La Provincia aveva dato a Renzi una carta di credito con un plafond di 10mila euro mensili. I magistrati contabili sono andati a caccia dei giustificativi, ricevute e scontrini. Quando mancavano, il capo di gabinetto autorizzava ugualmente gli esborsi: «Spese regolarmente eseguite in base alle disposizioni contenute nel disciplinare delle attività di rappresentanza istituzionale». Renzi ha fatto felici le migliori cucine di Firenze: 1.300 euro alla pasticceria Ciapetti, 1.855 euro alla Taverna Bronzino, 1.050 euro da Lino e 1.213 al Cibreo.

Sotto inchiesta sono finiti anche i 4,5 milioni che la provincia ha elargito alla Florence Multimedia, società che svolge attività di comunicazione e informazione per la provincia. La domanda, come amava ripetere Antonio Lubrano quando si occupava dei diritti dei consumatori e degli sprechi della pubblica amministrazione, sorge spontanea: ma non bastano gli organici dell’ufficio stampa?
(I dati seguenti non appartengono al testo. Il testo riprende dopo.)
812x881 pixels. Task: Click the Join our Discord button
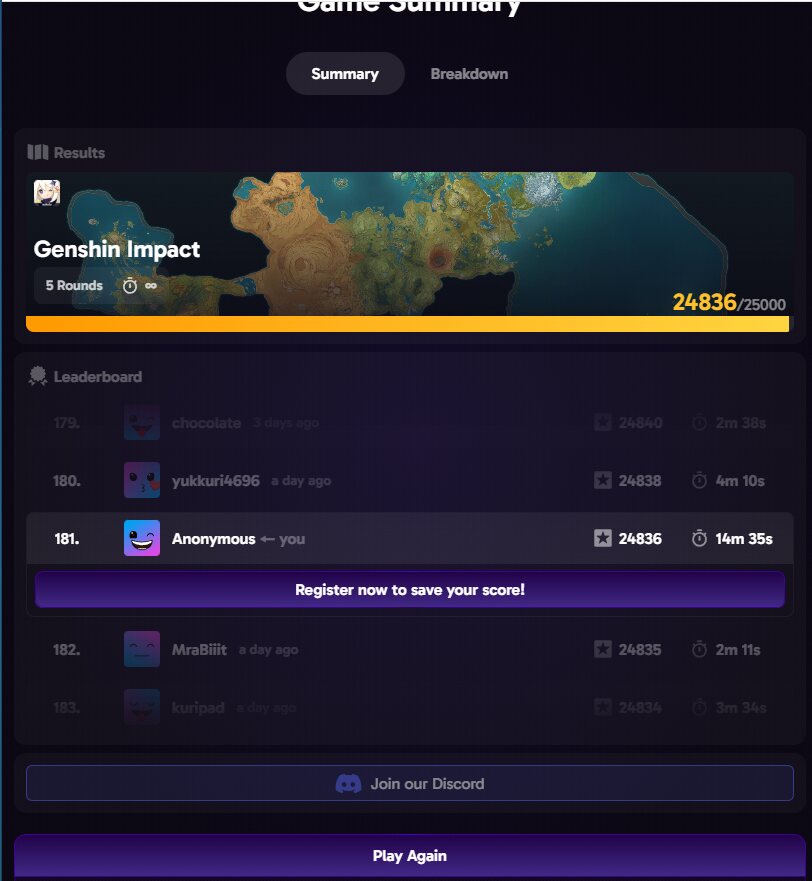(410, 783)
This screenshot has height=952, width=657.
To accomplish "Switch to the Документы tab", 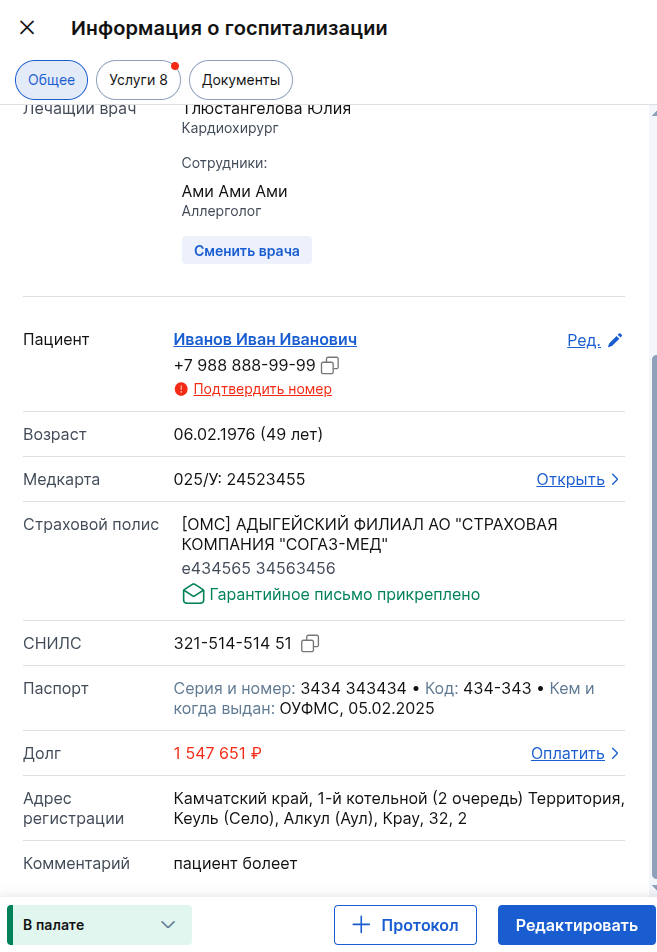I will pyautogui.click(x=240, y=79).
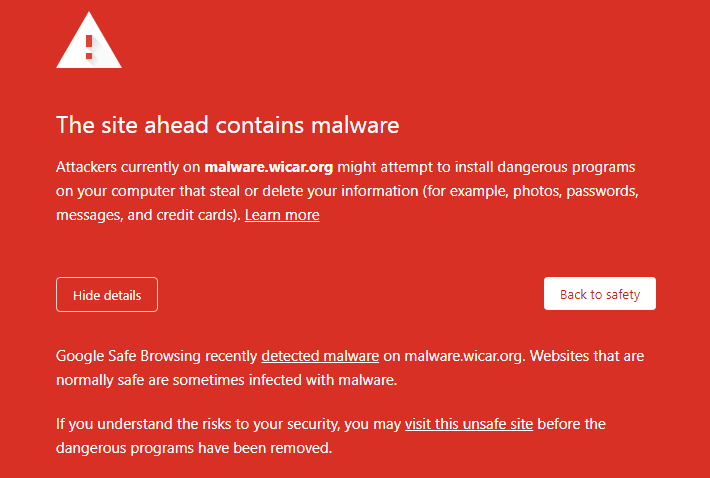
Task: Click the red exclamation mark in the triangle
Action: pyautogui.click(x=89, y=46)
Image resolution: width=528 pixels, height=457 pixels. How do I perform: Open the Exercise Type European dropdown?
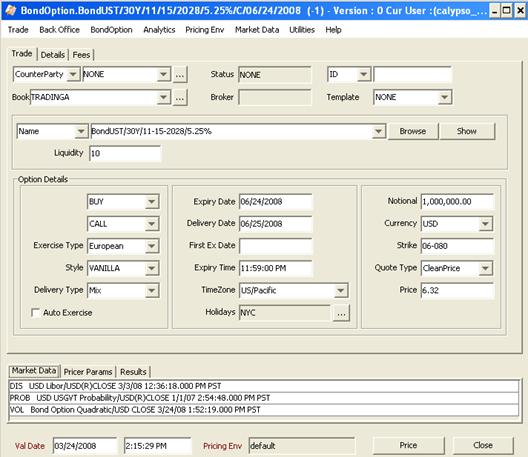pyautogui.click(x=152, y=246)
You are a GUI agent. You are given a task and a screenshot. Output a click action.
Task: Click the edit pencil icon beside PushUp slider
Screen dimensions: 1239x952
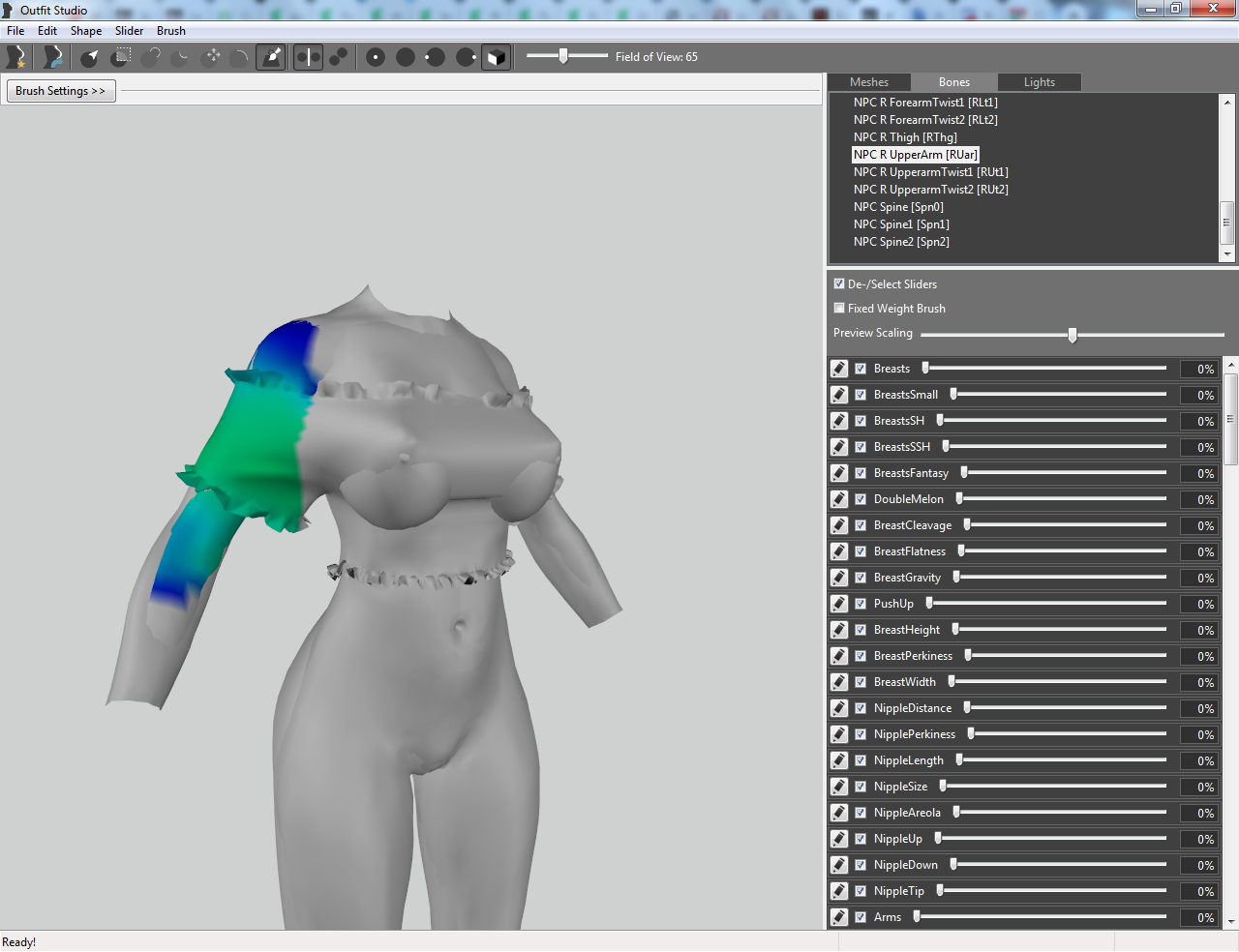coord(839,604)
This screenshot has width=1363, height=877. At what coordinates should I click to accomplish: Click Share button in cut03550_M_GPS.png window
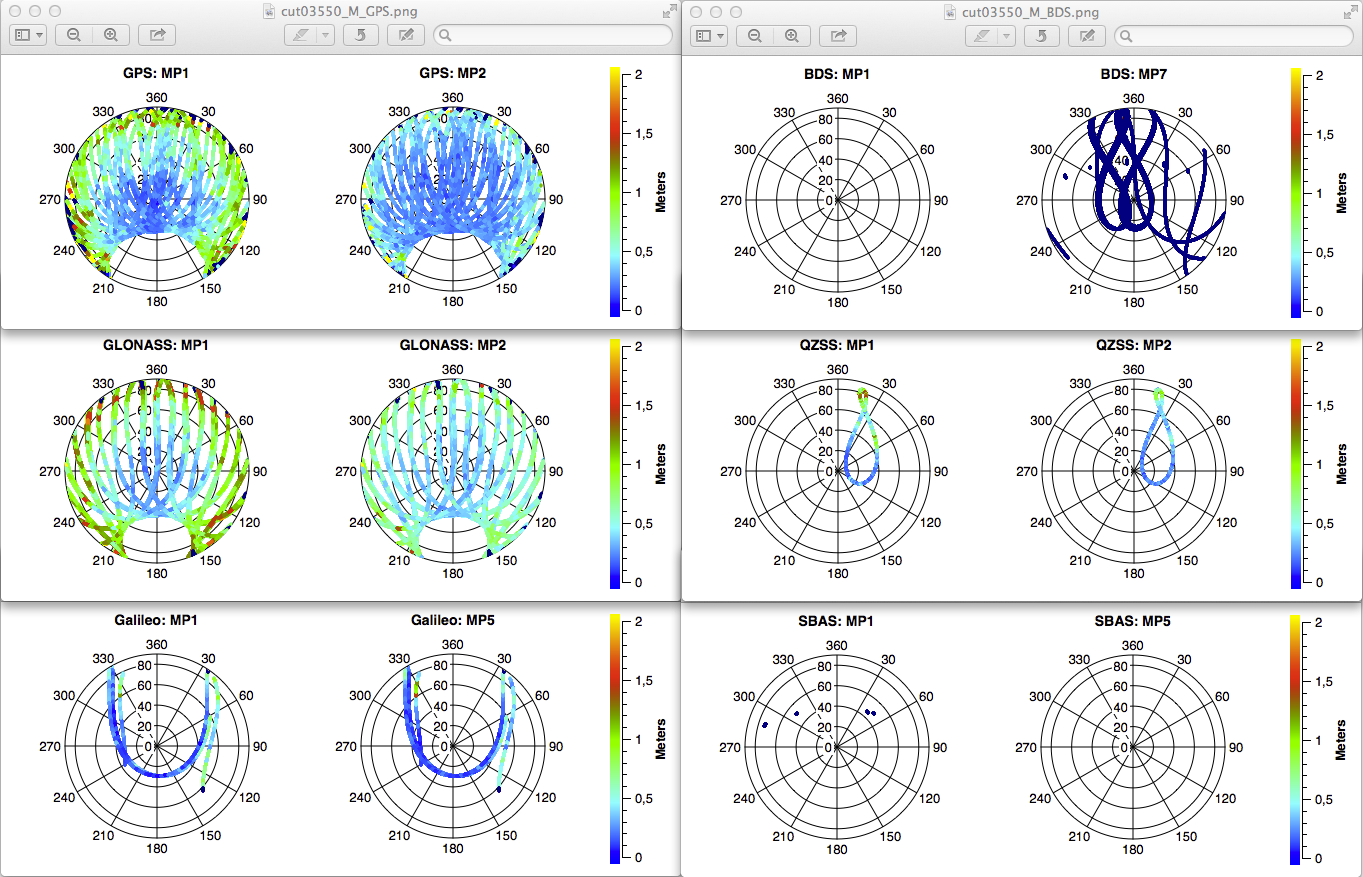pyautogui.click(x=157, y=35)
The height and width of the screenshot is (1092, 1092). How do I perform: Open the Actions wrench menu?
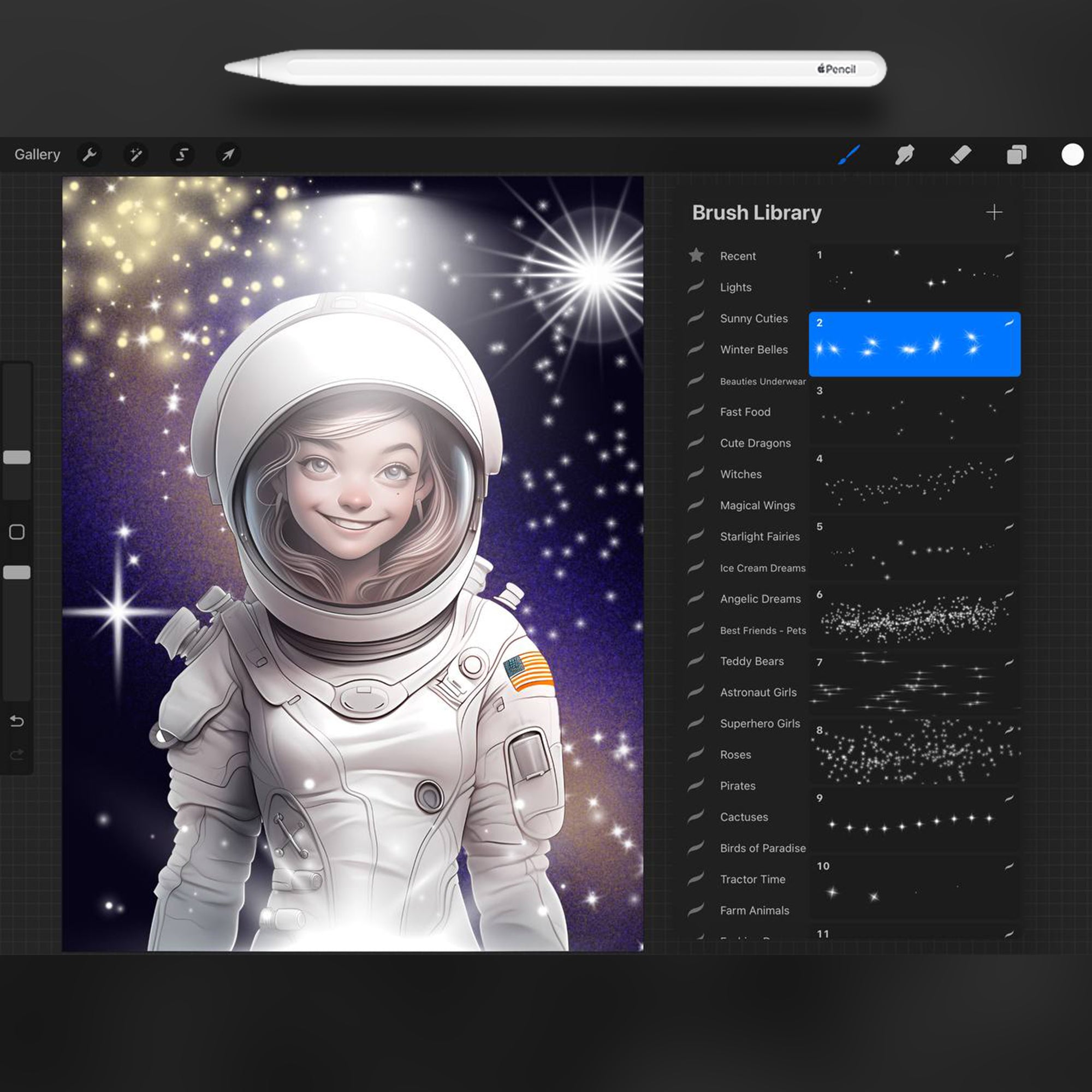coord(90,155)
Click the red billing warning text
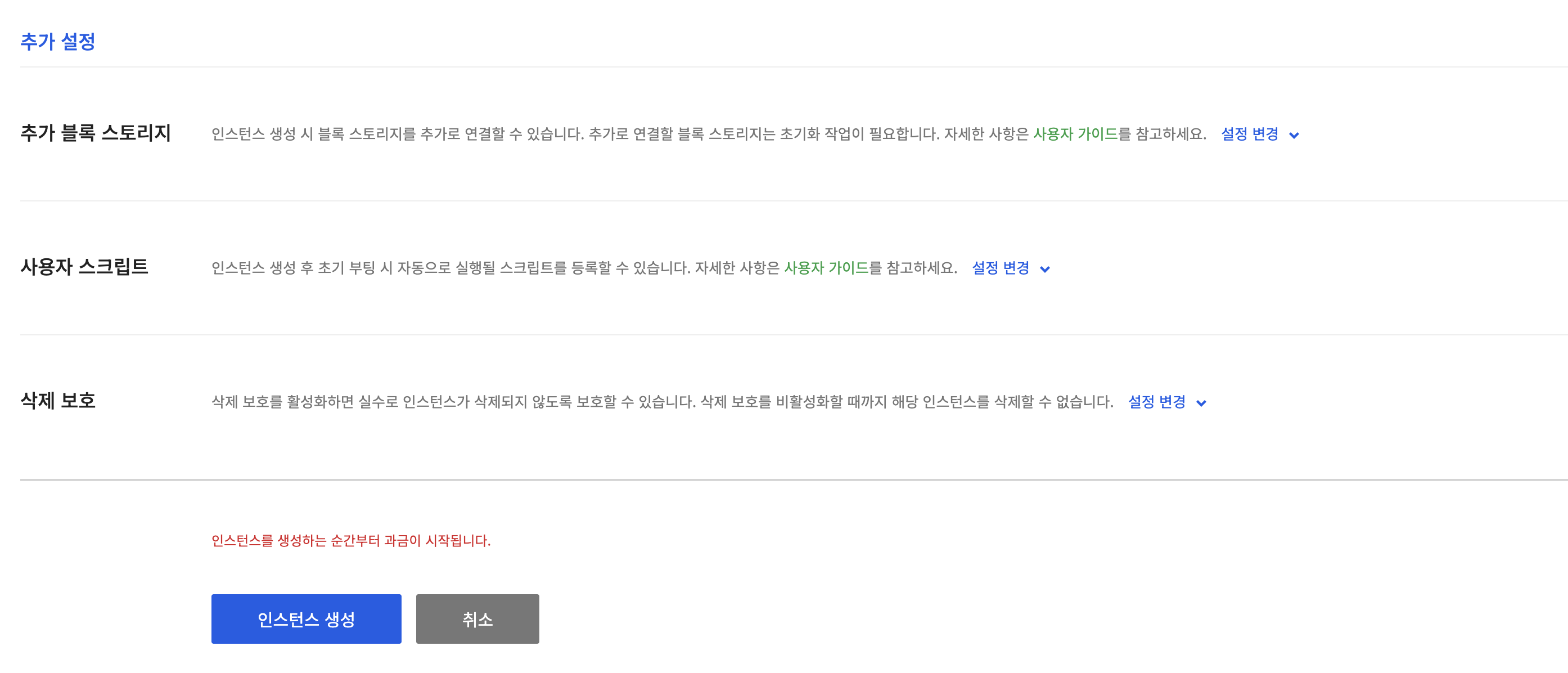This screenshot has height=673, width=1568. click(x=350, y=541)
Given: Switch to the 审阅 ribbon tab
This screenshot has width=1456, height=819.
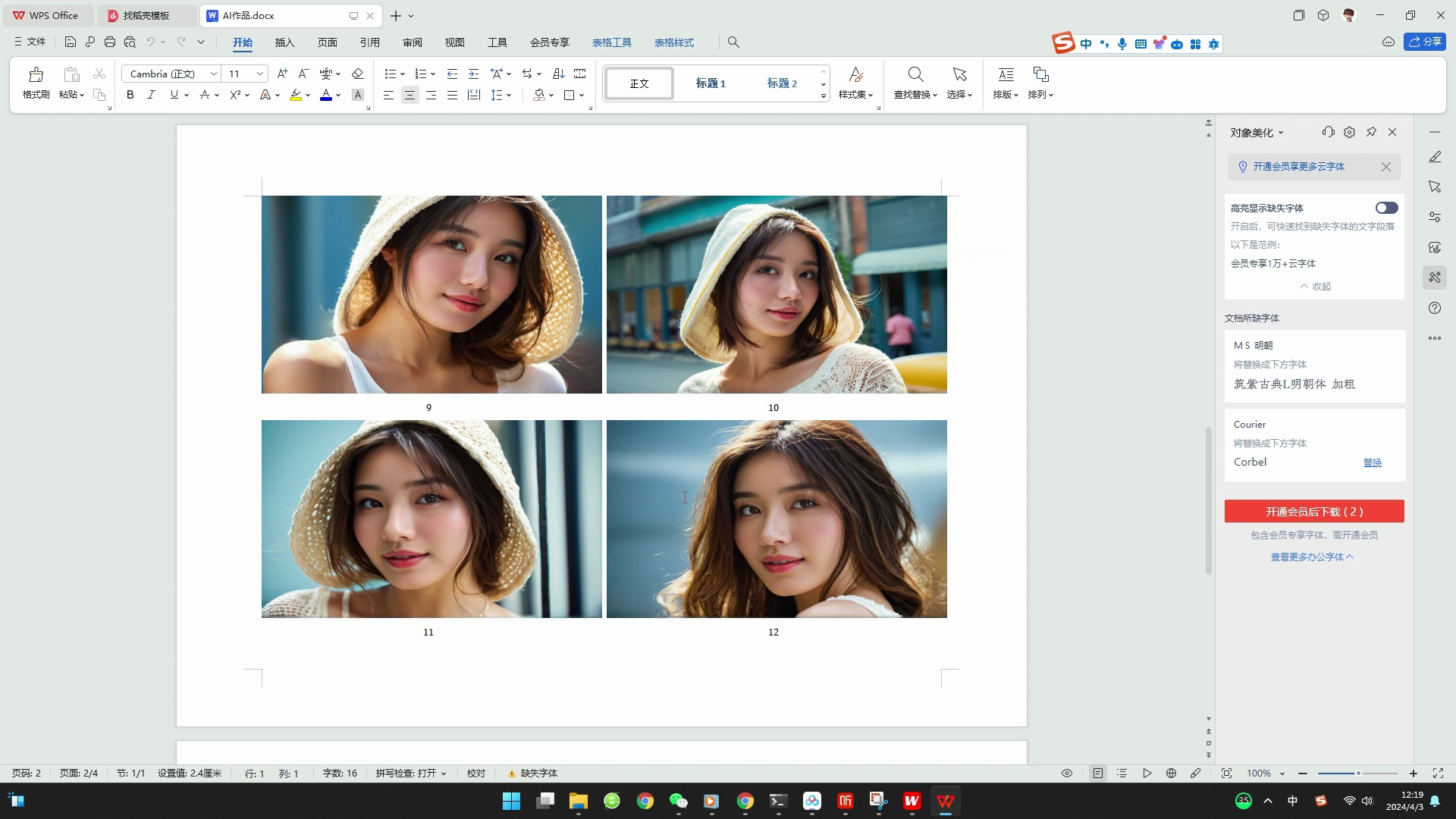Looking at the screenshot, I should (413, 42).
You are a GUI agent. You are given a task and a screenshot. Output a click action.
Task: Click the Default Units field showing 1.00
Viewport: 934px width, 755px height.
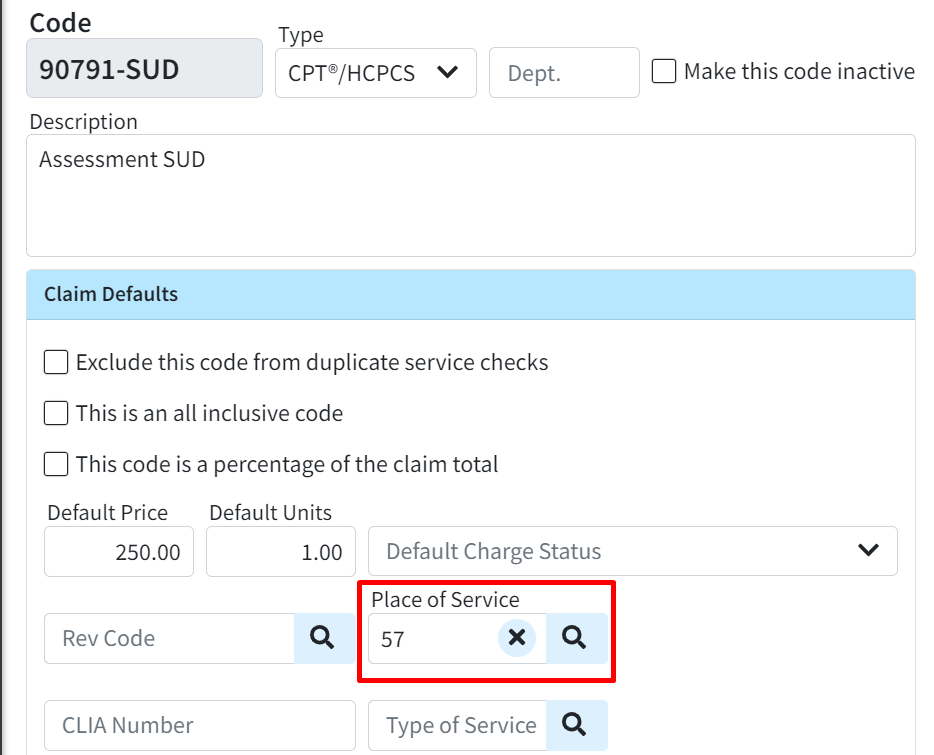tap(280, 551)
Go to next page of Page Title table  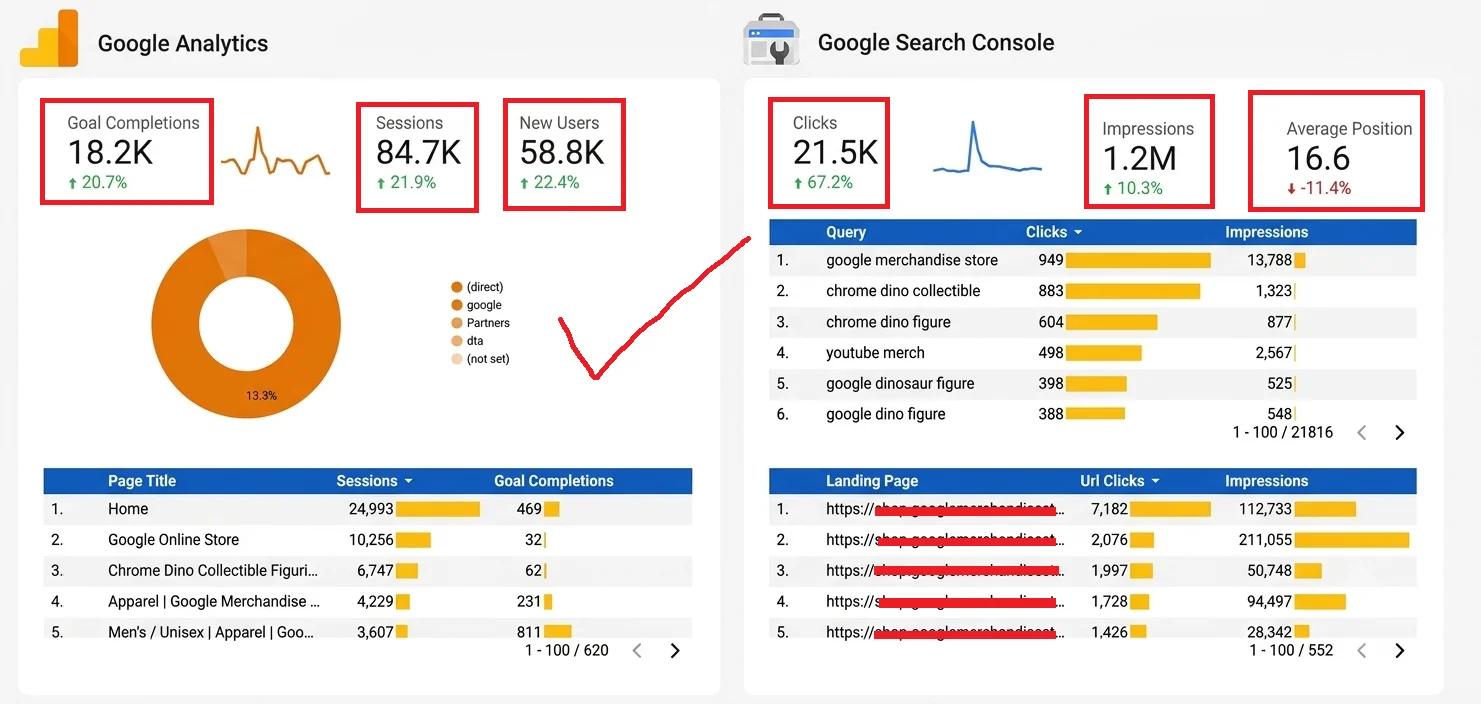(675, 651)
Premesso che, nel caso di Renzi, siamo solo in presenza di un giudizio di  primo grado e non di una sentenza definitiva, gravissime appaiono le accuse de “Il Giornale” che addebita a Renzi la compartecipazione ad “assunzioni clientelari” ancora tutte da verificare prima della sentenza definitiva. Ferme rimanendo le valutazioni che vorrà fare il giudice della Corte dei Conti si tratterebbe per Renzi di aver apposto delle firme di convalida su scelte fatte nell’ambito degli specifici uffici del Comune. Questo nulla può togliere alla responsabilità generale e propria del sindaco, ma occorre verificare, prima di esporlo, con tanta facilità, a giudizi mediatici, se ci sia stata la volontà di Renzi di  partecipare a un illecito con conseguente danno erariale.  Non si tratta del fatto che Renzi abbia – motu propriu – gonfiato gli stipendi”, ma soltanto di verificare se le nomine fossero avvenute in modo ineccepibile. Lo stipendio più elevato in questi casi è solo una conseguenza della nomina  che a giudizio concluso eventualmente con condanna del Comune, andranno risarcite allo Stato. Ma quello che è necessario distinguere è che non siamo di fronte a condanne penali per frode fiscale, ma a eventuali danni erariali che possono essere estinti rifondendo il quantum ed eventualmente con una sanzione pecuniaria accessoria.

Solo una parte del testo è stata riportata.